**WORK TO BE COMPLETED:** Repeat only the lines below from the one containing "elvis (44, 813)" through the one containing "Cathy Gale (16, 456)", inclusive, exactly as written.

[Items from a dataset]
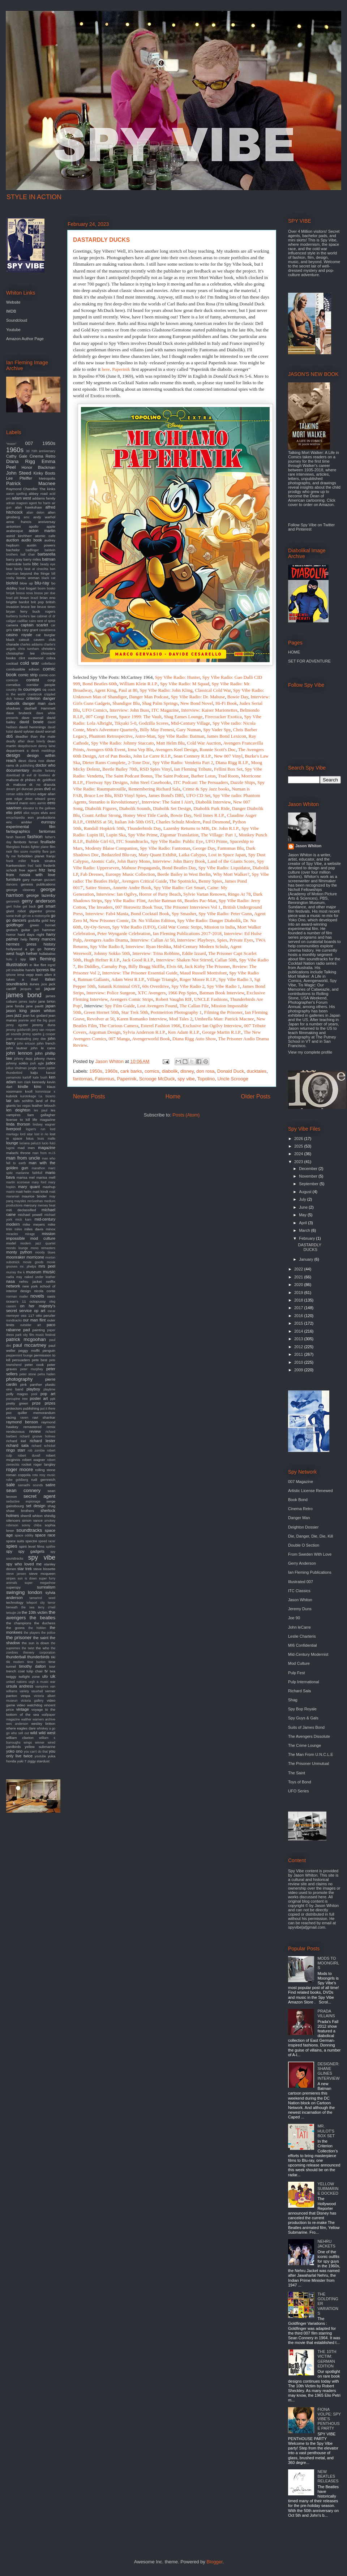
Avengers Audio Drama (106, 940)
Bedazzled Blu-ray (118, 854)
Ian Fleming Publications (309, 1572)
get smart (46, 906)
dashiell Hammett (40, 708)
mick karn (23, 1219)
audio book (31, 540)
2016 (299, 1315)
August (305, 1192)
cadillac (22, 621)
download (13, 775)
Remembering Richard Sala (154, 789)
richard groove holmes (37, 1436)
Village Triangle (162, 979)
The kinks (47, 489)
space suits (15, 1541)
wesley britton (43, 1724)
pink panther (31, 1384)
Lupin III (95, 834)
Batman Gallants (93, 979)
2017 (299, 1308)
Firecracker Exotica (223, 716)
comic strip (28, 675)
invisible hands (23, 970)
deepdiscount (27, 746)
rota (35, 1475)
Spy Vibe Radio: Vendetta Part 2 (183, 762)
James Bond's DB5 (166, 795)
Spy (202, 913)
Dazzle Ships (242, 782)
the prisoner (18, 1637)
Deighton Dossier (303, 1527)
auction (12, 540)
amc (26, 517)
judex (50, 1063)
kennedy (39, 1082)
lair (9, 1100)
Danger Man (299, 1518)
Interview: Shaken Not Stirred (184, 960)
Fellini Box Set (228, 769)
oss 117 (27, 1315)
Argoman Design (105, 1032)
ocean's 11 (16, 1301)
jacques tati (30, 989)
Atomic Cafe (102, 861)
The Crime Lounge (304, 1745)
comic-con (47, 675)
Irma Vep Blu (140, 749)
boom (42, 588)
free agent (28, 870)
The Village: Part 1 (218, 834)
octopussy (38, 1301)
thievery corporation (39, 1652)
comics (152, 1071)
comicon (12, 680)
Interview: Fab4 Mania (106, 913)
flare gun (48, 851)
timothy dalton (32, 1666)
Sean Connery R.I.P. (192, 756)
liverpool (13, 1129)
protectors (14, 1408)
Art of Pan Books (114, 756)
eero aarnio (38, 803)
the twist (28, 1648)
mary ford (39, 1182)
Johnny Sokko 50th (112, 953)
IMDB (11, 311)
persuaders (21, 1360)
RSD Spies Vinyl (156, 769)
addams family (43, 498)
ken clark (24, 1082)
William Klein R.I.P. (138, 683)
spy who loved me (24, 1564)
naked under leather (39, 1277)
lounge (12, 1143)
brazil (34, 598)
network (13, 1286)
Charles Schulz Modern (178, 821)
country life (14, 689)
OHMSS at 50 (99, 821)
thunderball (16, 1657)
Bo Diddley (88, 966)
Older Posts (255, 1096)
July (303, 1199)
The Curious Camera (118, 1025)
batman (48, 559)
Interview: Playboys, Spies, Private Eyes (215, 940)
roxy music (47, 1475)
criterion (33, 698)
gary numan (32, 880)
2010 (299, 1362)
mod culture (42, 1238)
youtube (40, 1756)
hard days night (31, 934)
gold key (48, 920)
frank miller (16, 861)
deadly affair (15, 741)
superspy (13, 1587)
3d (28, 451)
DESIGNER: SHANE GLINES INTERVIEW (328, 2071)
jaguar (49, 988)
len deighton (18, 1110)
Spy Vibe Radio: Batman (181, 736)
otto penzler (45, 1315)
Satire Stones (98, 887)
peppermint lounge (19, 1355)
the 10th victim (34, 1612)
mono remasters (43, 1248)
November (308, 1176)
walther (26, 1719)
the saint (40, 1638)
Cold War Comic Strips (180, 927)
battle (27, 564)
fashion (35, 836)
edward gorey (45, 799)
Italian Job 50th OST (134, 821)
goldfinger (14, 925)
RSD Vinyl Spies (130, 795)
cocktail (12, 663)
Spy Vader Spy (217, 729)
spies (11, 1546)
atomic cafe (45, 536)
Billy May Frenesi (157, 729)
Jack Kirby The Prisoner (207, 966)
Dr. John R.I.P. (225, 828)
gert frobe (13, 906)
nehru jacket (30, 1281)
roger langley (44, 1464)
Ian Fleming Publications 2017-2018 (187, 933)
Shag (292, 1700)
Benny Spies (210, 881)
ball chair (28, 554)
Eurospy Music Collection (130, 874)
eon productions (41, 817)
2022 (299, 1269)
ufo (45, 1676)
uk (52, 1676)
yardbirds (13, 1747)
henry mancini (42, 939)
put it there (47, 1408)
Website (13, 302)
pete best (39, 1360)
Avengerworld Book (151, 1038)
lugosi (10, 1148)
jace (44, 984)
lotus (30, 1138)
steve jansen (16, 1574)
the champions (18, 1623)
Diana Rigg (20, 461)
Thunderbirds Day (144, 828)
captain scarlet (34, 625)
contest (32, 680)
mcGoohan (35, 1201)
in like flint (37, 965)
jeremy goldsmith (18, 1030)
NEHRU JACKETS (326, 2243)
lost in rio (41, 1134)
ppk (52, 1399)
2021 (299, 1277)
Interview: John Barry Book (179, 861)
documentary (17, 770)
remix (51, 1427)
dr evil (26, 775)
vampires (41, 1686)
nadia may (14, 1277)
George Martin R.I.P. (221, 1032)
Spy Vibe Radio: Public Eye (177, 841)
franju (50, 856)
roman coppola (18, 1475)
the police (48, 1632)
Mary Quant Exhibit (157, 854)
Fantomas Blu (230, 848)
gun (36, 930)
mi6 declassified (21, 1210)
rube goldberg (17, 1480)
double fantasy (44, 770)
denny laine (46, 746)
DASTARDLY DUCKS (101, 240)
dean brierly (36, 741)
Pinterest (303, 529)
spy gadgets (31, 1551)
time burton (36, 1662)
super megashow (40, 1583)
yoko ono (14, 1751)
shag (51, 1506)
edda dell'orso (26, 794)
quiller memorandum (36, 1413)
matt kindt (40, 1191)
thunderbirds (38, 1657)
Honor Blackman (38, 467)
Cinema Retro (42, 456)
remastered (32, 1427)
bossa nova (24, 593)
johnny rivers (45, 1058)
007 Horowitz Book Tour (138, 907)
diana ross (36, 761)
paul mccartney (29, 1345)
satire (50, 1485)
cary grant (30, 630)
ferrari (33, 842)
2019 (299, 1292)
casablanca (47, 630)
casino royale (19, 635)
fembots (20, 842)
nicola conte (44, 1291)
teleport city (35, 1602)
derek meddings (43, 751)
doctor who (45, 765)
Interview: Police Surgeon (111, 992)
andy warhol (44, 517)
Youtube (13, 329)
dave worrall (32, 718)
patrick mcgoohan (26, 1339)
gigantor (35, 911)
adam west (21, 498)
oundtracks (14, 1320)
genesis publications (38, 884)
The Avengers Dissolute (309, 1736)
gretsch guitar (18, 930)
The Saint (296, 1773)
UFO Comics (94, 710)
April (303, 1223)
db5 (9, 736)
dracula (49, 784)
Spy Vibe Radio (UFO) (133, 927)
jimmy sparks (32, 1034)
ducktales (256, 1071)
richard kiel (16, 1441)
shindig (49, 1516)
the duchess (44, 1623)
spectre (31, 1541)
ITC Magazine (165, 710)
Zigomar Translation (179, 834)
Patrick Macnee (30, 483)
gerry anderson (38, 901)
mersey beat (46, 1205)
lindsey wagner (44, 1124)
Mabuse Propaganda (140, 867)
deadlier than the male (35, 736)
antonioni (13, 526)
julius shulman (16, 1068)
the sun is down (35, 1643)
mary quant (29, 1186)
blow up (26, 583)
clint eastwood (31, 658)
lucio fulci (48, 1143)
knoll (28, 1091)
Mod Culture (299, 1663)
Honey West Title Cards (145, 815)
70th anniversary (43, 451)
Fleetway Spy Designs (107, 782)
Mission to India (219, 927)
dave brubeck (18, 713)
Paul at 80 (128, 690)
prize (36, 1403)
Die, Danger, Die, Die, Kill (310, 1536)
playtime (49, 1389)
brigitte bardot (17, 602)
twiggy (11, 1677)
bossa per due (44, 593)
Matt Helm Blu (170, 743)
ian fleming (42, 958)
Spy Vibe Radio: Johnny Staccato (122, 743)
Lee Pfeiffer (19, 478)
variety (24, 1691)
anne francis (18, 522)
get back (29, 906)
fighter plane (39, 847)
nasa (10, 1281)
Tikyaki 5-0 (126, 723)
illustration (16, 964)
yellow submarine (40, 1747)
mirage (30, 1234)
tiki (53, 1657)
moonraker (15, 1257)
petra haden (46, 1374)
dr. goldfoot (46, 780)
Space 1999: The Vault (140, 716)
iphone (11, 975)
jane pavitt (34, 1006)
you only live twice (30, 1753)
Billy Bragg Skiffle (146, 966)
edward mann (17, 803)
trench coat (15, 1671)
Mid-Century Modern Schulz (201, 946)
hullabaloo (47, 954)
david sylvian (24, 731)
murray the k (15, 1272)
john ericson (26, 1043)
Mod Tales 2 (181, 1018)
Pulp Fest (296, 1673)
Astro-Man (145, 736)
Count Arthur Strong (101, 815)
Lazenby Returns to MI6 (186, 828)
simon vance (32, 1520)
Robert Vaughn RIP (173, 999)
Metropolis (47, 478)
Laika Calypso (192, 854)
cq (44, 689)
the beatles (42, 1617)
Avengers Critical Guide (144, 881)
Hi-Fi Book (226, 703)
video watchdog (29, 1705)
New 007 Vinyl (228, 756)
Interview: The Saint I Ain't (167, 802)
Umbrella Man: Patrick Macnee (224, 1018)
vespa (25, 1696)
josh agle (37, 1063)
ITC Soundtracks (132, 841)
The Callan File (194, 1005)
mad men (26, 1148)
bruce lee (28, 607)
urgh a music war (42, 1682)
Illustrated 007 (300, 1582)
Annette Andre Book (131, 887)
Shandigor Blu (126, 703)
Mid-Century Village (190, 723)
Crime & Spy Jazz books (206, 789)
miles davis (33, 1229)
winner (39, 1742)
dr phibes (27, 780)
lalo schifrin (23, 1101)
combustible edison (22, 669)
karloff (27, 1077)
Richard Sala (299, 1691)
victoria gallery (32, 1700)
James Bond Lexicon (226, 736)
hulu (9, 959)
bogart (31, 588)
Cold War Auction (204, 743)
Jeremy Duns (300, 1609)
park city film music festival (35, 1335)
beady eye (47, 564)
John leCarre (299, 1627)
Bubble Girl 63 (100, 841)
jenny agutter (17, 1025)
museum (33, 1272)
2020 (299, 1284)
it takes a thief (30, 977)
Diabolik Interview (213, 802)
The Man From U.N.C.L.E (310, 1754)
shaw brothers (20, 1511)
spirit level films (31, 1546)
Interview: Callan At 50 (152, 940)
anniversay (46, 522)
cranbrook (35, 694)
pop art (47, 1394)
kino (37, 1086)
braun (24, 598)
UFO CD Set (198, 795)
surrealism (46, 1587)
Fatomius (104, 1078)
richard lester (42, 1441)
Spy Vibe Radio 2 (188, 986)
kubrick (11, 1096)
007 (29, 443)
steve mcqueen (42, 1574)
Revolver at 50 (101, 1018)
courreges (32, 689)
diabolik (170, 1071)
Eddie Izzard (194, 953)
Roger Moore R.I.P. (198, 979)
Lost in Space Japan (227, 854)
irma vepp (25, 975)
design (13, 755)
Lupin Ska (116, 834)
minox (50, 1229)
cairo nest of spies (42, 621)
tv (46, 1671)
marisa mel (26, 1177)
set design (35, 1506)
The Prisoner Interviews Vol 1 (192, 907)
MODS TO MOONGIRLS (328, 1963)
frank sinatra (43, 861)
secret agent (39, 1496)
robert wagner (33, 1460)
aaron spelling (16, 494)
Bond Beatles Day (179, 867)
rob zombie (36, 1450)
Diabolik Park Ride (211, 808)
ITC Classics (299, 1591)
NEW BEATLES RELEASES (327, 2476)
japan (50, 1006)
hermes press (21, 944)
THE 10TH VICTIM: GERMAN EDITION (326, 2358)
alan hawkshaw (28, 507)
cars (17, 629)
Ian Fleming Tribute (193, 769)
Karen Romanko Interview (142, 1018)
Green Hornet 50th (101, 1012)
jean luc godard (35, 1015)
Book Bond (298, 1499)
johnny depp (23, 1058)
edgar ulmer (23, 799)
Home (173, 1096)
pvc (9, 1413)
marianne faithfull (29, 1173)
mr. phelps (28, 1266)
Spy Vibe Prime (143, 834)
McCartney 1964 (137, 677)
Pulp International (303, 1682)
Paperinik (121, 369)
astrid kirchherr (19, 536)
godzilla (34, 920)
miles (18, 1229)
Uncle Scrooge (232, 1078)
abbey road (38, 494)
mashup (49, 1187)
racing (11, 1417)
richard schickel (43, 1446)
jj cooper (49, 1034)
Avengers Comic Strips (131, 999)
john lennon (19, 1053)
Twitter (329, 525)
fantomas (82, 1078)
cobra (50, 658)
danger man (34, 703)
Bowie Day (237, 696)
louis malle (46, 1138)
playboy (33, 1389)
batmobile (14, 564)
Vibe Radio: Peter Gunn (229, 913)
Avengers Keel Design (176, 749)
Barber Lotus (203, 776)
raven (24, 1417)
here (106, 369)
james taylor (28, 1001)
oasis (51, 1296)
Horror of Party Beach (160, 894)
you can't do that (36, 1751)
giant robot (16, 911)
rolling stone (45, 1470)
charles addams (31, 644)
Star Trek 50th (134, 1012)
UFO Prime (216, 841)
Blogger (214, 2561)
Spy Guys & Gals (303, 1718)
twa (52, 1671)
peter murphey (31, 1369)
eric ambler (19, 822)
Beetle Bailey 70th (119, 769)
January (306, 1259)
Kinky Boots (44, 473)
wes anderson (17, 1724)
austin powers (41, 545)
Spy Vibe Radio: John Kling (166, 690)
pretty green (17, 1403)
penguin (49, 1351)
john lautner (16, 1048)
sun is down (27, 1578)
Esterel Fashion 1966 (160, 1025)
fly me (11, 856)
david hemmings (32, 727)
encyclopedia (15, 817)
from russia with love (30, 875)
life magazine (44, 1120)
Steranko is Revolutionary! (114, 802)
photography (19, 1379)
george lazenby (40, 895)
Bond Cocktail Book (150, 913)
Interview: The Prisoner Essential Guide (139, 973)
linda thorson (18, 1124)
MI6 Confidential (302, 1645)
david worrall (45, 731)
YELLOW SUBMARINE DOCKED (327, 2188)
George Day (204, 848)
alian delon (35, 512)
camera (12, 625)
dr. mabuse (16, 784)
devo (22, 761)
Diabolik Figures (101, 808)
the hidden (37, 1628)
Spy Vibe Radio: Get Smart (179, 887)
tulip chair (35, 1671)
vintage (22, 1709)
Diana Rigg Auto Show (194, 1038)
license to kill (18, 1120)
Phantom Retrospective (111, 736)
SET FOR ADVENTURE (309, 661)
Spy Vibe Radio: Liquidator (224, 867)
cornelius (13, 685)
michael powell (30, 1215)
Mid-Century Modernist (308, 1654)
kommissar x (45, 1091)
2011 (299, 1354)
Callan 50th (226, 960)
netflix (50, 1281)
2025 (299, 1146)
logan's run (35, 1129)
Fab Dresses (91, 874)
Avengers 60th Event (105, 749)
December (308, 1168)
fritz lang (47, 870)
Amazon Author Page (25, 339)
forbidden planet (31, 856)
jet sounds (13, 1034)
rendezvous (15, 1431)
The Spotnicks (182, 881)
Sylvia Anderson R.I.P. (144, 1032)
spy (9, 1551)
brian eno (47, 598)
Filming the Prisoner (223, 1012)
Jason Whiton (308, 846)
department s (17, 751)
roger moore (19, 1469)
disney (187, 1071)
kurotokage (28, 1096)
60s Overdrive (155, 986)
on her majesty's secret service (30, 1308)
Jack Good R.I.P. (138, 960)
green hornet (42, 925)
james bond (24, 995)
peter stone (28, 1374)
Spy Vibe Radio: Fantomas (165, 848)
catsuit (24, 640)
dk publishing (25, 765)
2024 (299, 1154)
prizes (50, 1403)
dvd (47, 788)
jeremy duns (44, 1025)
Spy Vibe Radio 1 (223, 986)
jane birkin (46, 1001)
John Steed (18, 473)
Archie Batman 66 (164, 900)
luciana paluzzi (30, 1143)
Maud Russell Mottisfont (203, 973)
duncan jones (32, 789)
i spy (21, 959)
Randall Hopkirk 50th (104, 828)
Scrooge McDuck (157, 1078)
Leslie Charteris (302, 1636)
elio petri (14, 812)
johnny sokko (17, 1063)
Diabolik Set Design (172, 808)
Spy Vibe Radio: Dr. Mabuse (198, 696)
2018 (299, 1300)
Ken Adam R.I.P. (184, 1032)
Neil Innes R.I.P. (209, 815)
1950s (96, 1071)
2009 (299, 1370)
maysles (20, 1201)
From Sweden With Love (309, 1554)
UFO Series (298, 1791)
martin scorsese (18, 1182)
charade (12, 644)
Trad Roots (228, 776)
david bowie (32, 722)
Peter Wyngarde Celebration (123, 933)
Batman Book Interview (221, 992)
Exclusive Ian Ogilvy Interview (212, 1025)
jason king (16, 1010)
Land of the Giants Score (230, 861)
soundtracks (29, 1530)
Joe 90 (294, 1618)
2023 (299, 1162)
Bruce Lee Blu (98, 795)
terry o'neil (46, 1607)
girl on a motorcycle (36, 916)
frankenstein (16, 865)
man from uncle (23, 1158)
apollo (33, 526)
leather (37, 1105)
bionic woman (28, 578)
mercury (30, 1205)
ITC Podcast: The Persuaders (201, 782)
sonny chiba (31, 1525)
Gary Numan (188, 729)
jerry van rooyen (43, 1030)
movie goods (33, 1262)
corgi (51, 680)
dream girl (13, 789)
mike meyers (34, 1224)
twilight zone (29, 1677)
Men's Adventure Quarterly (112, 729)
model (11, 1243)
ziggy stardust (38, 1761)
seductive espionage (23, 1501)
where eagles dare (21, 1728)
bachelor (13, 550)
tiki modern (15, 1662)
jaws (9, 1015)
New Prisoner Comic (109, 920)
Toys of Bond (299, 1782)
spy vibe (186, 1078)
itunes (34, 984)
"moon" (11, 444)
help (24, 939)
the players (32, 1632)
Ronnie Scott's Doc (218, 749)
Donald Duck (230, 1071)
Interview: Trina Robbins (156, 953)
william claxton (20, 1738)
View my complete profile (310, 1052)
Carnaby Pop (114, 966)
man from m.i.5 (43, 1153)
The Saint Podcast (172, 776)
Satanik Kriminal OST (119, 986)
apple (51, 526)
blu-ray (42, 583)
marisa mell (46, 1177)
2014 (299, 1331)
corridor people (40, 685)
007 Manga (119, 1038)
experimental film (30, 826)
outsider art (30, 1325)
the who (42, 1648)
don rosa (205, 1071)
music (49, 1271)
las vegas (24, 1105)
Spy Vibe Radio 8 (106, 946)
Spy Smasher (184, 913)
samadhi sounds (30, 1485)
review (35, 1431)
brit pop (37, 602)
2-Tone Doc (139, 762)
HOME (294, 652)
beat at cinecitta (36, 569)
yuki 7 (21, 1761)
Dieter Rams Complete (103, 762)
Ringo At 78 (239, 894)
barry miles (32, 559)
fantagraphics (18, 831)
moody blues (45, 1252)
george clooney (20, 890)
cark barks (131, 1071)
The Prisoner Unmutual (308, 1763)
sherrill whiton (32, 1516)
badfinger (32, 550)
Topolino (206, 1078)
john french (46, 1043)
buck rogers (44, 611)
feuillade (47, 842)
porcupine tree (17, 1399)
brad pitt (12, 598)
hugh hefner (27, 953)
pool (34, 1394)
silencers (13, 1520)
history (49, 944)
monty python (19, 1252)
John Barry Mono (133, 861)
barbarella (46, 554)
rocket (26, 1464)
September (309, 1184)
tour (52, 1666)
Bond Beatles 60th (99, 683)
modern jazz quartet (37, 1243)
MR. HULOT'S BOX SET (326, 2131)
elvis (44, 813)
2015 (299, 1323)
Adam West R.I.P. (128, 979)
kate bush (40, 1077)
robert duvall (29, 1455)
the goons (15, 1628)
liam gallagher (41, 1115)
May (303, 1215)
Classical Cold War (213, 690)
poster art (39, 1398)
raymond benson (22, 1422)
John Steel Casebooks (150, 782)
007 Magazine (300, 1481)
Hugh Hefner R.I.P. (102, 960)
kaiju (34, 1073)
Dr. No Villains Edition (153, 920)
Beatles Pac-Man (200, 900)
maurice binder (34, 1196)
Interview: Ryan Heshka (148, 946)
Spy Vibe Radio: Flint (124, 900)
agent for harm (40, 503)
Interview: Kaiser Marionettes (209, 710)
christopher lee (20, 653)
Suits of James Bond (306, 1727)
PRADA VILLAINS (326, 2013)
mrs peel (47, 1266)
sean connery (23, 1490)
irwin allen (43, 975)
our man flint (34, 1320)
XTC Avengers (152, 992)
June (304, 1207)
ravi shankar (44, 1417)
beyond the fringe (35, 573)
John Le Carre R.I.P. (152, 756)
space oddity (24, 1535)
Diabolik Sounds (134, 808)
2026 (299, 1138)
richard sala (17, 1445)
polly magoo (17, 1394)
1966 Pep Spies (182, 992)
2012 (299, 1347)
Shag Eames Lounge (183, 716)
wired (51, 1742)
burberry (12, 616)
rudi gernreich (43, 1480)
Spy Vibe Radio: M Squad (184, 683)
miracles (12, 1234)
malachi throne (18, 1153)
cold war (29, 663)
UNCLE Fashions (211, 999)
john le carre (43, 1048)
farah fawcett (15, 837)
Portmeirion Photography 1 (176, 1012)
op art (39, 1310)
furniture (13, 879)
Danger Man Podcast (148, 696)
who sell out (20, 1733)
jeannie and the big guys (36, 1020)
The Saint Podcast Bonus (128, 776)
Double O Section (303, 1545)
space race (45, 1535)
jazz (18, 1015)
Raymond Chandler (22, 489)
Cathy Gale (16, 456)
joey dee (39, 1039)
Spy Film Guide (120, 1005)
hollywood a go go (23, 949)
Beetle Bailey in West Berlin (184, 874)
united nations (16, 1682)
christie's (48, 649)
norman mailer (17, 1296)
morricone (35, 1257)
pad (26, 1330)
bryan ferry (16, 611)
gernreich (13, 901)
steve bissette (44, 1569)
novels (37, 1296)
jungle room (36, 1068)
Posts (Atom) (186, 1115)
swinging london (24, 1592)
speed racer (46, 1541)
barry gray (14, 559)
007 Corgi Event (101, 716)
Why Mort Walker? (231, 874)
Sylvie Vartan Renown (204, 894)
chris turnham (28, 649)
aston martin (42, 530)
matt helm (24, 1191)
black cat (48, 578)
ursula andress (19, 1686)
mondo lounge (17, 1248)
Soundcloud (16, 320)
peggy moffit (29, 1351)
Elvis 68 (174, 966)
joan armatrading (18, 1039)
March (305, 1230)
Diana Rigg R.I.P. (231, 762)
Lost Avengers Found (157, 1005)
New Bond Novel (196, 703)
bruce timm (46, 607)
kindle (23, 1086)
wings (28, 1742)
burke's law (27, 616)
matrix (10, 1191)
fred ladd (35, 865)
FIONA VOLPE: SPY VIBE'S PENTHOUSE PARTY (329, 2419)
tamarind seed (42, 1598)
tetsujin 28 (13, 1613)
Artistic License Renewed (310, 1490)
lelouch (49, 1105)
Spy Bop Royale (302, 1709)
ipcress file (45, 970)
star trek (24, 1568)
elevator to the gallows (39, 808)
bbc (35, 564)
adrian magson (16, 503)
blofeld (12, 583)
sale (10, 1484)
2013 (299, 1339)
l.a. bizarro (47, 1096)
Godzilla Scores (154, 723)
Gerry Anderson (302, 1563)
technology (14, 1602)
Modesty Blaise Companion (111, 848)
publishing (31, 1408)
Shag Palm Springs (160, 703)
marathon (38, 1168)
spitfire (50, 1546)
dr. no (34, 784)
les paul (40, 1110)
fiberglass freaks (18, 847)
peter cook (34, 1365)
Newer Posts (89, 1096)
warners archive (44, 1719)
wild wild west (42, 1733)
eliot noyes (31, 813)
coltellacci (48, 663)
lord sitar (26, 1134)
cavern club (44, 640)
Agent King (105, 690)
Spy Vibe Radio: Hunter (177, 677)
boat (22, 588)
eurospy (48, 822)
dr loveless (42, 775)
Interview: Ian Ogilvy (116, 894)
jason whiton (42, 1010)
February (307, 1238)
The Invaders (100, 907)
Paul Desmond (216, 821)
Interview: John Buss (129, 710)
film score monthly (27, 851)
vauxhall (37, 1691)
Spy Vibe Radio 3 (235, 979)
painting (38, 1330)
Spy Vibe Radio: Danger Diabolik (209, 920)
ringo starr (15, 1450)
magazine (46, 1147)
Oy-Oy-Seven (97, 927)
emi (52, 813)
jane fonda (15, 1006)
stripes (11, 1578)
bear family (14, 569)
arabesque (14, 531)
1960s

**OUTPUT OF THE EXERCISE:**
elvis (44, 813)
2015 (299, 1323)
Adam West R.I.P. (128, 979)
kate bush (40, 1077)
robert duvall (29, 1455)
the goons (15, 1628)
liam gallagher (41, 1115)
May (303, 1215)
Classical Cold War (213, 690)
poster art (39, 1398)
raymond benson (22, 1422)
John Steel Casebooks (150, 782)
007 Magazine (300, 1481)
Hugh Hefner R.I.P. (102, 960)
kaiju (34, 1073)
Dr. No Villains Edition (153, 920)
Beatles Pac-Man (200, 900)
maurice binder (34, 1196)
Interview: Ryan Heshka (148, 946)
Spy Vibe Radio: Flint (124, 900)
agent for harm (40, 503)
Interview: Kaiser Marionettes (209, 710)
christopher lee (20, 653)
Suits of James Bond (306, 1727)
PRADA VILLAINS (326, 2013)
mrs peel (47, 1266)
sean connery (23, 1490)
irwin allen (43, 975)
our man flint (34, 1320)
XTC Avengers (152, 992)
June (304, 1207)
ravi shankar (44, 1417)
beyond the fringe (35, 573)
John Le Carre R.I.P. (152, 756)
space oddity (24, 1535)
Diabolik Sounds (134, 808)
2026 (299, 1138)
richard sala (17, 1445)
polly magoo (17, 1394)
1966 Pep Spies (182, 992)
2012 (299, 1347)
Shag Eames Lounge (183, 716)
wired (51, 1742)
burberry (12, 616)
rudi gernreich (43, 1480)
Spy Vibe Radio: M Squad (184, 683)
miracles (12, 1234)
malachi throne (18, 1153)
cold war (29, 663)
UNCLE Fashions (211, 999)
john le carre (43, 1048)
farah fawcett (15, 837)
Portmeirion Photography 1 (176, 1012)
op art (39, 1310)
furniture (13, 879)
Danger Man Podcast (148, 696)
who sell out (20, 1733)
jeannie and the big guys (36, 1020)
The Saint Podcast Bonus (128, 776)
Double O Section (303, 1545)
space race (45, 1535)
jazz (18, 1015)
Raymond Chandler (22, 489)
Cathy Gale (16, 456)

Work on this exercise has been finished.